Bilindiği üzere kamuoyunda koronavirüs olarak da bilinen Covid-19 virüsü, Türkiye’de de hızla yayılmaya devam etmektedir.
İçişleri Bakanlığı tarafından yayınlanan genelge de “halka açık yerlerdeki tüm açık yerlerin kapatıldığı ve halkın evlerinden çıkmaması gerektiği” uyarıları, virüsün yayılma hızı ve tehlikesinin ne kadar ağır olabileceğinin habercisidir. Yine Türk Tabipler Birliği ve ilgili sağlık örgütlerinin tedbir uyarıları da durumun aciliyetini ve ciddiyetini ispatlamaktadır.
Salgın hızla yayılırken hapishanelerdeki 300 bin tutsağı da tehdit etmektedir. Ülkedeki toplam 375 hapishanede yaklaşık 300 bin tutuklu ve hükümlü bulunurken bunlardan 2500’ü çocuk, annesinin yanında kalan çocuk sayısı ise 780’dir. Ayrıca hapishanelerde kalan 1500 den fazla hasta tutsaktan 457’si ise ağır hastadır.

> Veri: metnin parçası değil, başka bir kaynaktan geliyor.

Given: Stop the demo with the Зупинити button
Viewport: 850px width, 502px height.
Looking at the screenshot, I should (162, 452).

Virüsün yol açtığı ölümcül sonuçlar, tüm toplum için büyük bir risk taşırken, sağlık açısından neredeyse en korunmasız ve dezavantajlı durumda olan tutsakların, tedbir adı altında “görüş, sohbet, spor hakları” gasp edilmektedir.
Virüs tüm dünyaya yayılmışken, tutsakların yaşam hakkı, ikincil plana itilmemeli, yaşamları değersizleştirilmemelidir.

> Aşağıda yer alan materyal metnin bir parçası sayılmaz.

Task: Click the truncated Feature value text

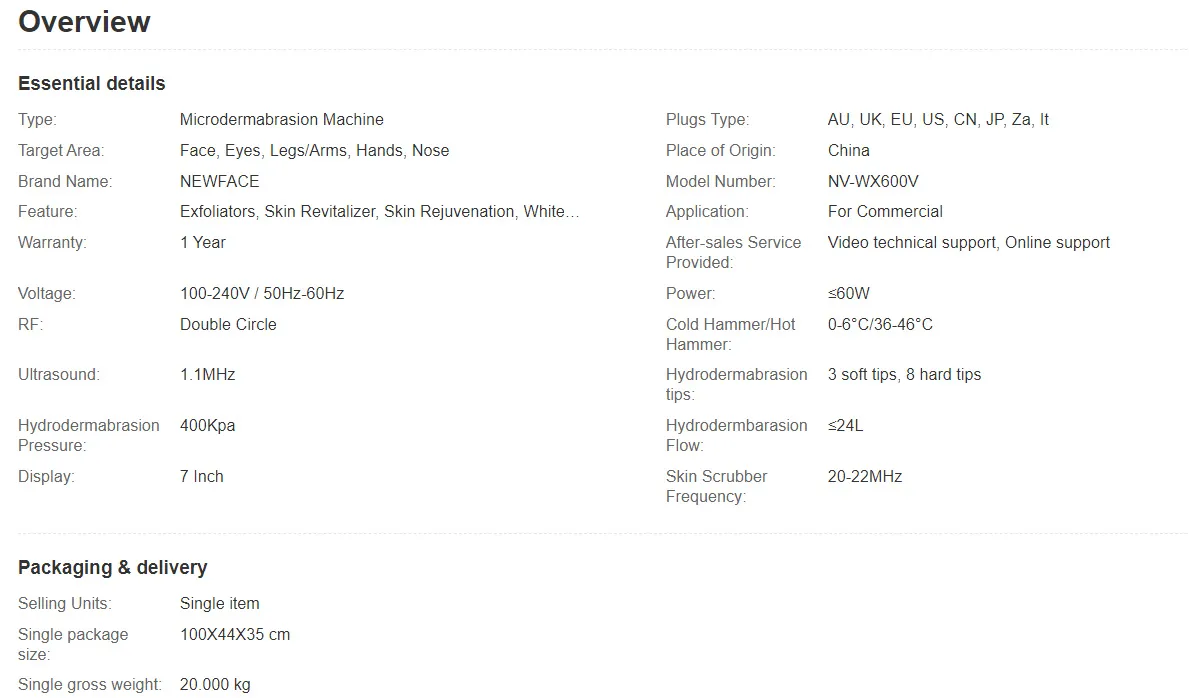Action: point(379,212)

Biz Devrimci Hukukçular olarak en temel insan hakkı olan “Yaşam hakkı” sağlanmalı ve bu nedenle;
Başta siyasi tutsaklar olmak üzere; hapishanelerde tutulan bütün tutuklu ve hükümlülerin ayrımsız bir biçimde salıverilmesi gerekmektedir.
Aksi takdirde hapishanelerde yaşanacak her türlü olumsuzluktan devlet sorumlu olacaktır.